- Task instructions -
Retype the data from the line that contains "Task: Expand options next to 保存/編集 button" through the end of the data, including that line, and leave the pictures out.

(Element and text position data)
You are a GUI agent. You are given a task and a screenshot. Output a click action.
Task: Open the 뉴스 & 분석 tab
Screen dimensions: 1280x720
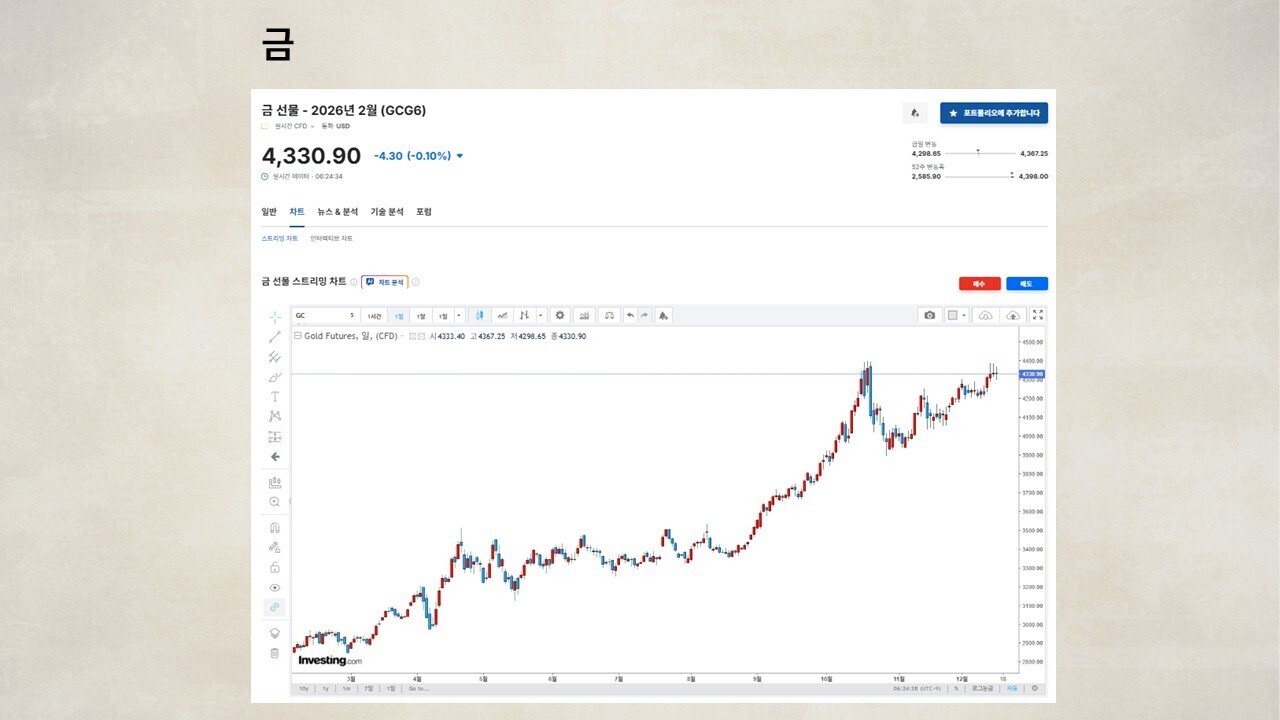[x=337, y=212]
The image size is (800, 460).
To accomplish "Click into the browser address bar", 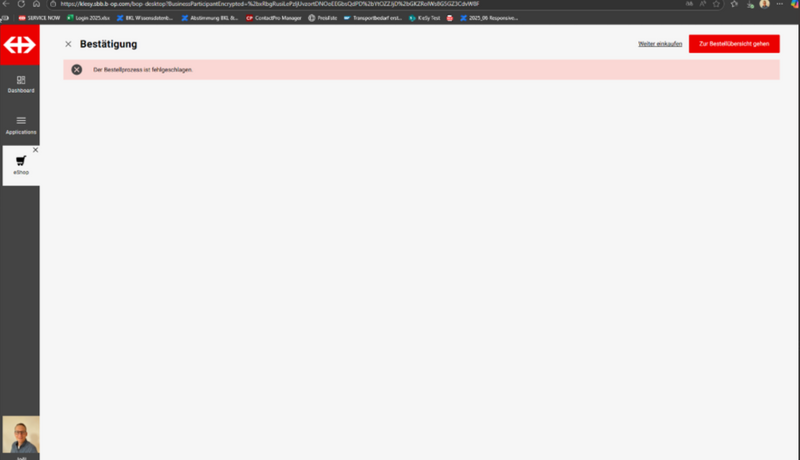I will point(300,4).
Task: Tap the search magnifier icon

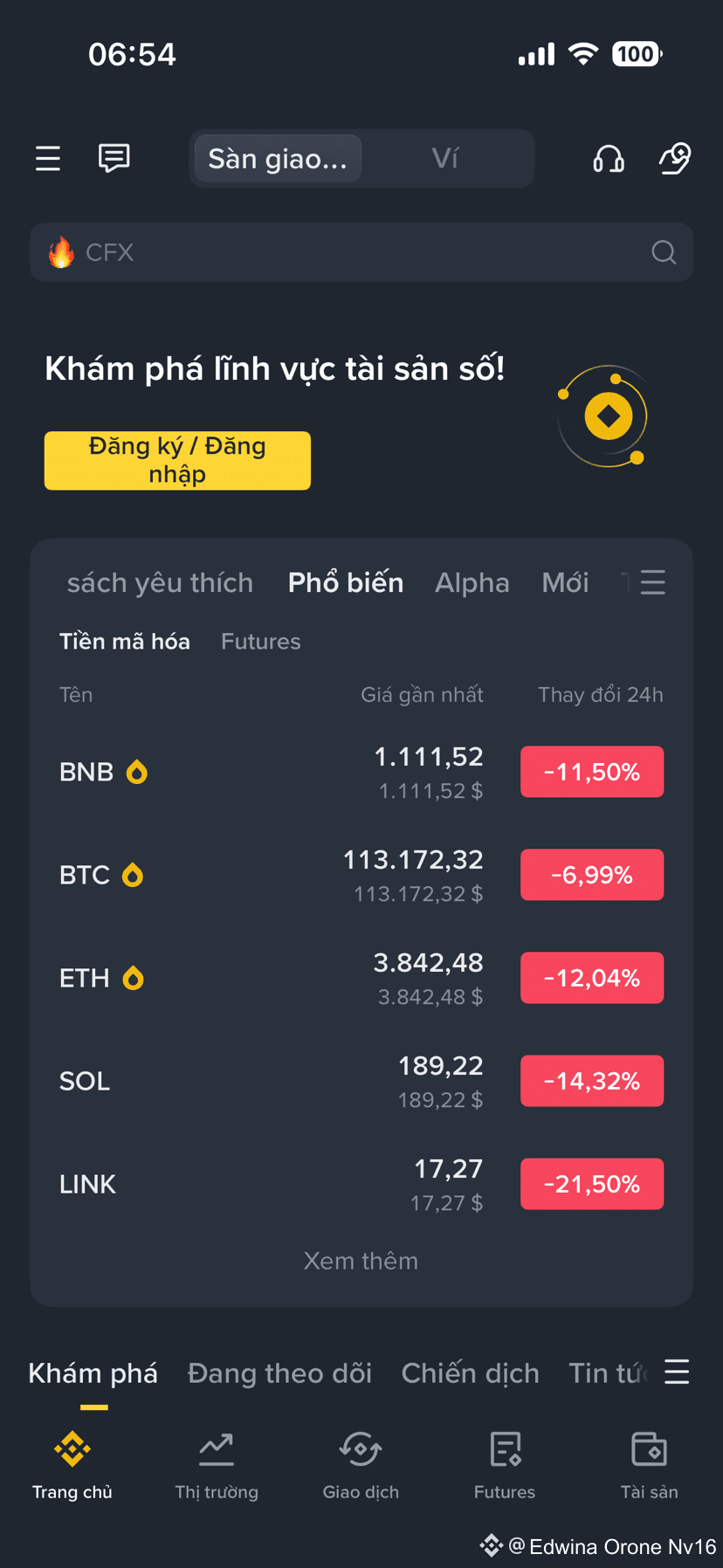Action: [x=664, y=252]
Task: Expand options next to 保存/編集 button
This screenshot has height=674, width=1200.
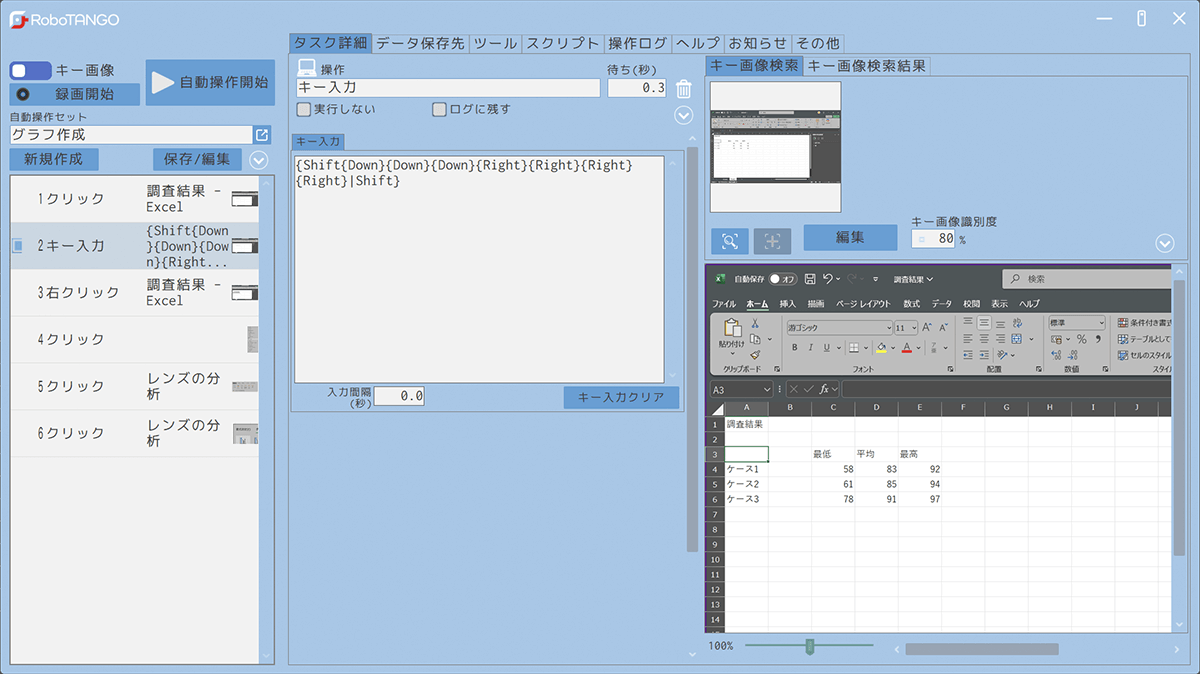Action: 259,159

- Response for this exercise -
Task: Expand options next to 保存/編集 button
This screenshot has height=674, width=1200.
Action: 259,159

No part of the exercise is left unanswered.